You would think that in an artistic community people wouldn't be trying to stress "rules" and "the proper way to do something".  But they actually are very specific.  There is an unspoken set of guidelines when it comes to how to utilize the forums.  I just go in there all willy-nilly, haphazardly speaking my mind and starting threads....you know, just being little ol' me, a girl just trying to converse with other people.  I just didn't know it would really be so important to "follow rules".  So.  All you people who are trying to school me on "rules" of the forums, and how important it is to uphold these guidelines so as to prevent the world from falling apart.  Those of you who are trying to compare what used to be a fun, friendly, and artistic community to a place where "you can't just park your car anywhere"...well, you can kiss my ass.  Oh...and don't tell an artist he or she can't fit a square peg into a round hole, because I bet you that artist will find away ;) (just think of M.C. Escher).

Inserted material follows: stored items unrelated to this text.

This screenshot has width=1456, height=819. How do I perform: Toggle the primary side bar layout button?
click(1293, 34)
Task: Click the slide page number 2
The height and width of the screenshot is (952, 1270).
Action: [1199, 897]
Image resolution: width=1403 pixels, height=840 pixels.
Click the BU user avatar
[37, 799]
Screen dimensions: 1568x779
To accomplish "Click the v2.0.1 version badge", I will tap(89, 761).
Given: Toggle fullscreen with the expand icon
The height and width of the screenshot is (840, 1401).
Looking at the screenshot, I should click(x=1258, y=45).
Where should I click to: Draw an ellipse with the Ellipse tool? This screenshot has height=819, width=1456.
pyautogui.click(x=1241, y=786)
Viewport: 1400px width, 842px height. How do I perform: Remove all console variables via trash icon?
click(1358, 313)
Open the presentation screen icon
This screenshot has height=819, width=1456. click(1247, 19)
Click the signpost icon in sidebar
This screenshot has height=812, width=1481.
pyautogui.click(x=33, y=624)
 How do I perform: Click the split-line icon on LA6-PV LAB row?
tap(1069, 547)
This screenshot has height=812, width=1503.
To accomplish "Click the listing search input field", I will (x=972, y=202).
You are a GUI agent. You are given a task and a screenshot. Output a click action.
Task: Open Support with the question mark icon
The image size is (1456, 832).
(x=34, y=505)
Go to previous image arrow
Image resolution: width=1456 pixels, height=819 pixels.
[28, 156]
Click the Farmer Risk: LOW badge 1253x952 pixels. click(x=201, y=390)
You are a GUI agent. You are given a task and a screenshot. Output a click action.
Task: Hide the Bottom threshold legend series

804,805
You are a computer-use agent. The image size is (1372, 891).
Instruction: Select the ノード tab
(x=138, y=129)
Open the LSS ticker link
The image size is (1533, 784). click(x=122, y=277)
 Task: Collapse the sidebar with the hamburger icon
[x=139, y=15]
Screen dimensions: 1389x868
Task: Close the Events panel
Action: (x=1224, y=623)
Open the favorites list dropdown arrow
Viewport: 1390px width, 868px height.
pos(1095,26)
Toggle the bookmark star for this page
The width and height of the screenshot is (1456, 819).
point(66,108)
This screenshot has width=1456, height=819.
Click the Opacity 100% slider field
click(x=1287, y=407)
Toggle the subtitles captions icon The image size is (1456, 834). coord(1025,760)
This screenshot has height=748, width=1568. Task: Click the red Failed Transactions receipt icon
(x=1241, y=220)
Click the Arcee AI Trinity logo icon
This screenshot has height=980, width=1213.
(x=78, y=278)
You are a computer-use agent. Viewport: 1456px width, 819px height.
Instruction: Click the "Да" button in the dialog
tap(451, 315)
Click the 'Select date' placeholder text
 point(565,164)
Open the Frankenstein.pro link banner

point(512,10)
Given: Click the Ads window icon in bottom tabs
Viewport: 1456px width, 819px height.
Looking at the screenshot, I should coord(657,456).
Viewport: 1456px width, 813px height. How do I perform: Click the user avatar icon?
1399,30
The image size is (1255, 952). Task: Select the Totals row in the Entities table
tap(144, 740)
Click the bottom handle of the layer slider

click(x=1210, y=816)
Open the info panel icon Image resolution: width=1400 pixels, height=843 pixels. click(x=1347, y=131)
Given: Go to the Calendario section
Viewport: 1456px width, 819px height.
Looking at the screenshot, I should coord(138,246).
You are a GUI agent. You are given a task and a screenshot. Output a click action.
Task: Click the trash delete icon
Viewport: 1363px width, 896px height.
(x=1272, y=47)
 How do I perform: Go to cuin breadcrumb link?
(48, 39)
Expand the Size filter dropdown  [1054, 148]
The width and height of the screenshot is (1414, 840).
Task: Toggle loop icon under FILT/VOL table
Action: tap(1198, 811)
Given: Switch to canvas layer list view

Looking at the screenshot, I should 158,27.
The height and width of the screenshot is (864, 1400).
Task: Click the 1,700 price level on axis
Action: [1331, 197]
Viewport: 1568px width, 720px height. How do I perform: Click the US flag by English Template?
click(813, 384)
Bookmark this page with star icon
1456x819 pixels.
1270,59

You folks with your oh-so-cleversense of humor, you cunning linguists, you free spirits, you individual thinkers, your network of communications...you're really just stuck-up elitists with a stick in your butt trying to tell me my opinion is easily negated  and my disgust at your system is laughable because I just don't "get" your ridiculously and surprisingly uptight "rules".

I'm not referring to all of you folks in the forum.  Some of you are awesome people and know that the whole experience should really be about having fun, talking, sharing an opinion, and just truly being a free spirit.  I want you to know, and I'm assuming you know who you are, I am truly grateful that there are still a few of you left in DA.